The Fall of the Khmer Rouge

During the time that the Khmer Rouge ruled Cambodia, the Vietnamese government became enemies with Pol Pot’s Cambodia largely because of the split in support of different communist regimes: Cambodia supported China, and Vietnam supported the Soviet Union. Cambodia created the Kampuchean National United Front for Salvation to fight the Khmer Rouge as well. The Kampuchean National United Front for Salvation fought alongside the Vietnamese to bring about a swift end to the Khmer Rouge regime. Afterwards, Cambodia became the People's Republic of Kampuchea. The remaining members of the Khmer Rouge then escaped to Thailand to seek refuge. Countries in the United Nations responded by either giving aid to Cambodians, who were experiencing famine within their own country, or by declaring that the invasion of Cambodia by Vietnam was a violation of Cambodia’s sovereignty. 

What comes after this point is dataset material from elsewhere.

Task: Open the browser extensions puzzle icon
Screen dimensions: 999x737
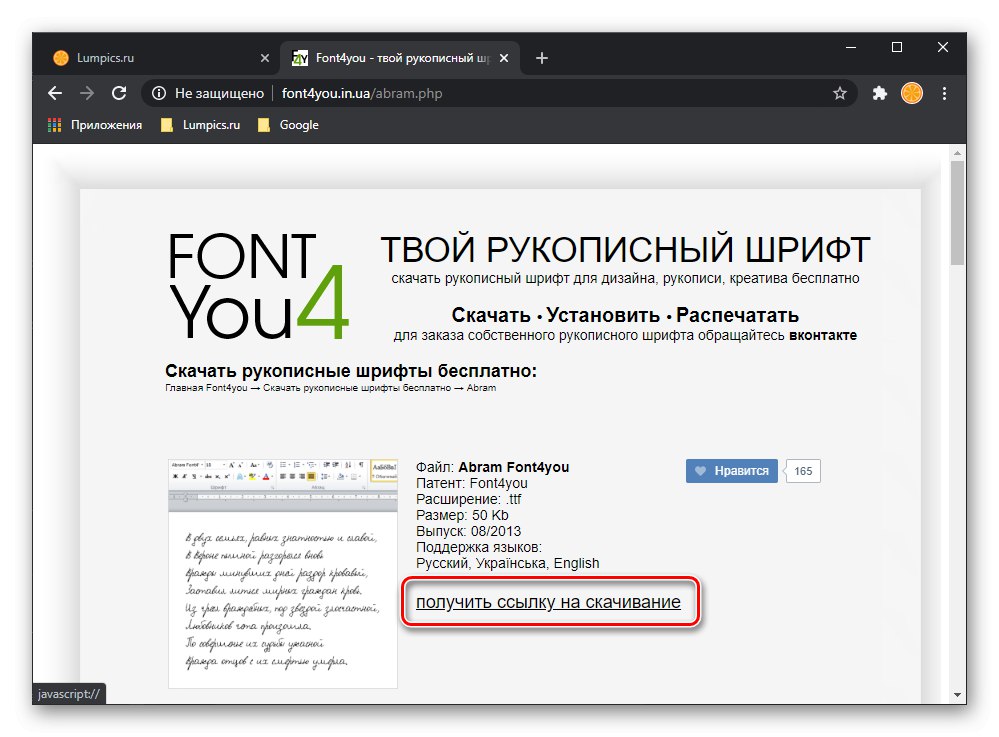Action: click(x=879, y=93)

After the Vietnamese invaded Cambodia in late 1978, Cambodians began fleeing the conflict and the unfolding famine that accompanied it, and many of them ended up in refugee camps that sprang up along the Thai-Cambodia border.  Cambodian refugees sometimes lived for years in these camps, as they had no other place to go; only a fraction of Cambodian refugees were able to resettle abroad. The displacement of hundreds of thousands of Cambodians became a matter of international concern, as many of the displaced Cambodians who ended up in Thailand were even further dislocated after the Vietnamese invasion. While Cambodians were initially welcomed in Thailand, because the political situation in Cambodia remained unstable for nearly a decade, the Thai government was eventually forced to reconsider their intake of displaced people.  Many Cambodians died on the dangerous journey back to Cambodia.  Eventually, Vietnamese forces withdrew in 1989, and a new Cambodian government was created. Only then were those still displaced able to be repatriated, and the crisis came to an end.